**What is being asked**. Your response to the data below should hold nothing except the lines from the one containing "Task: Click the" down to the one containing "Instruction: Open the Безопасность section", reproduced exactly and without pictures.

**Data to examine**.
···

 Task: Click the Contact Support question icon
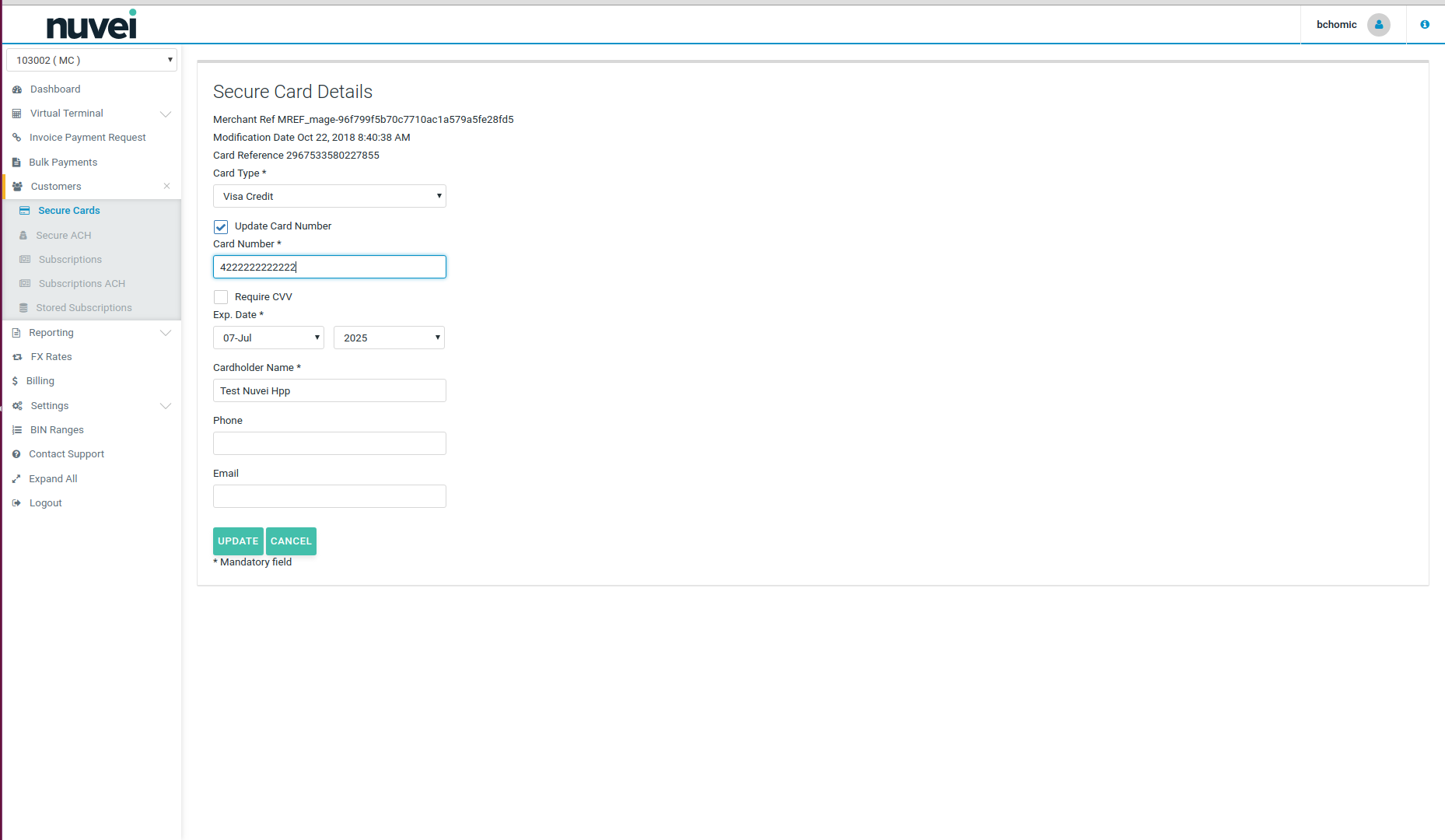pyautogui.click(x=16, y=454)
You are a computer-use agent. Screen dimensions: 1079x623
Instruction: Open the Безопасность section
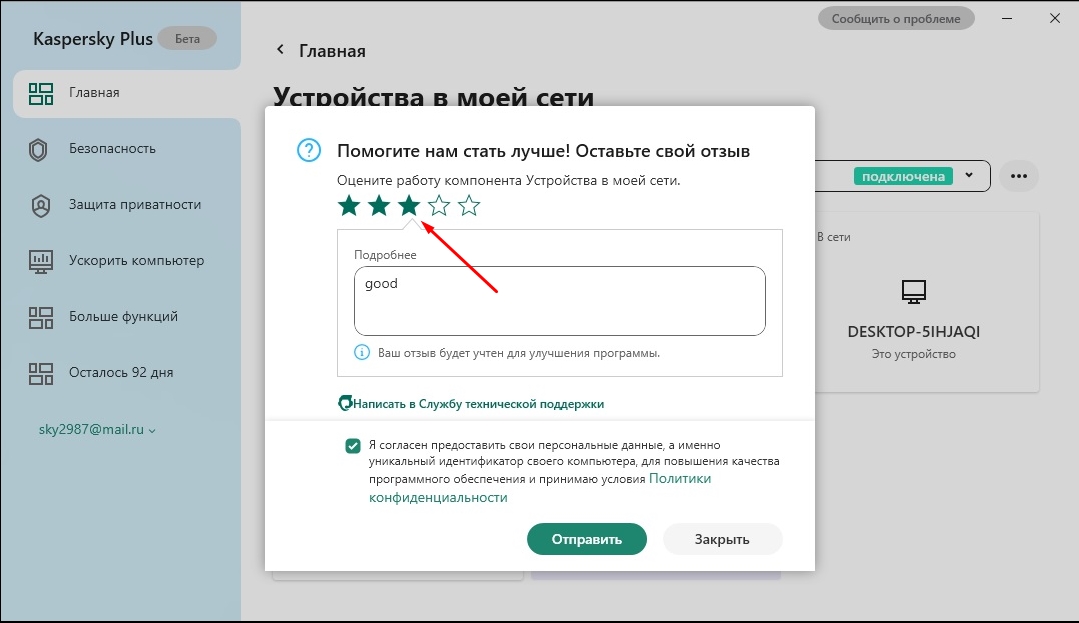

···

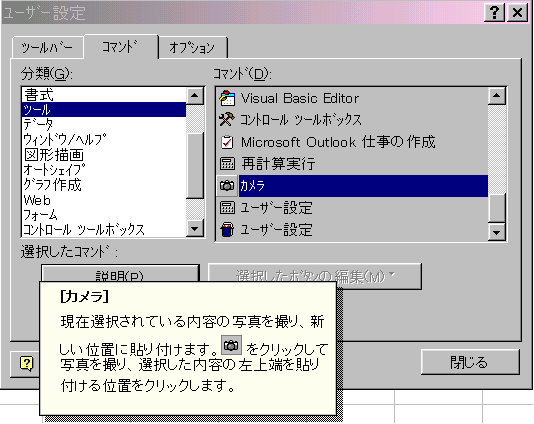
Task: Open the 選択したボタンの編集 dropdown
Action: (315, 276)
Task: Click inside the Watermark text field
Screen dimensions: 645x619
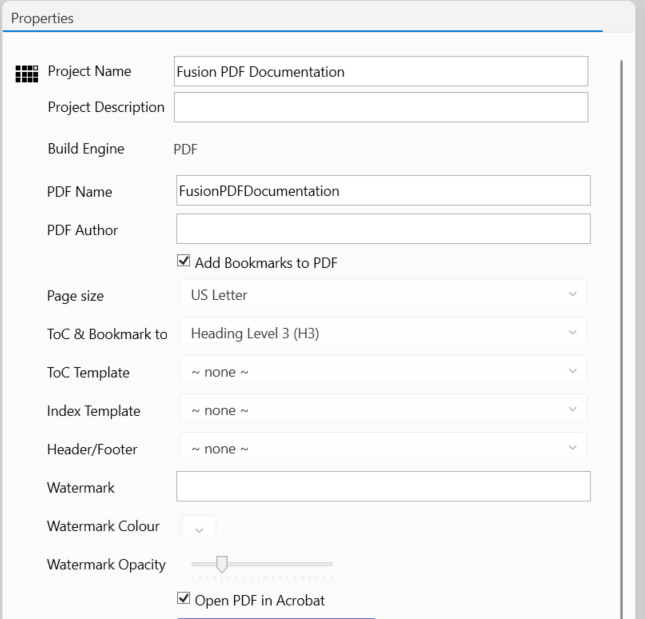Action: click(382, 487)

···

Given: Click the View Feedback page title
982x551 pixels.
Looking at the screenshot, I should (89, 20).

···

**Result for this task**.
 Task: Click the Contact Support question icon
pyautogui.click(x=16, y=454)
You are a computer-use agent. Screen dimensions: 1079x623
Instruction: Open the Безопасность section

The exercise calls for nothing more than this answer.